La certificazione dei prodotti italiani di qualita’ deve essere lasciata all’Unione europea. Con la pubblicazione in questi giorni dell’Atlante Qtialidta Food&Wine 2013 opera che raccoglie, per conto del Mipaaf, tutta la produzione agroalimentare e vitivinicola italiana a Indicazione geografica e biologica, è d’obbligo una riflessione sul sistema agroalimentare italiano certificato. L’Italia mantiene saldo il primato del numero di prodotti Ig registrati in Europa, confermando la straordinaria varietà del suo patrimonio agroalimentare: 814 Ig registrate; 254 prodotti agroalimentari (+6 nei primi 5 mesi del 2013); 521 prodotti vitivinicoli: 39 bevande spiritose. Numeri che dal 2010 si sono trasformati in 12 miliardi di euro di fatturato alla produzione. Anche il biologico è un settore in crescita a livello europeo e nazionale, nonostante la crisi. In Italia il comparto impiega oltre 48.000 operatori producendo un fatturato annuo che ha superato i 3 miliardi di euro.
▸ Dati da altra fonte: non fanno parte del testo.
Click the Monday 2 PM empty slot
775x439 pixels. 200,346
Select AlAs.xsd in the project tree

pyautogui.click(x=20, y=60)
In un momento in cui i consumi nel settore agroalimentare si contraggono in tutti i Paesi occidentali, l’Italia ottiene il primato come primo Paese esportatore di prodotti biologici, nonché come primo produttore in diversi settori merceologici.
Un settore, soprattutto quello dell’ agroalimentare certificato, che resiste alla crisi, dimostrando una volta di più di essere un comparto solido e fondamentale per la nostra economia. Ma come succede a ogni potenziale campione, per raggiungere una dimensione ideale c è ancora molto lavoro da fare. Una delle questioni emergenti è quella relativa dell’aumento dell’offerta di denominazioni e di sistemi di certificazione. Accanto ai sistemi di certificazione riconosciuti e regolamentati dall’Ue (Dop, Igp, Stg e Bio) stanno proliferando marchi pubblici e privati di natura volontaria indirizzati agli operatorio ai consumatori che definiscono standard di qualità dei prodotti agroalimentari.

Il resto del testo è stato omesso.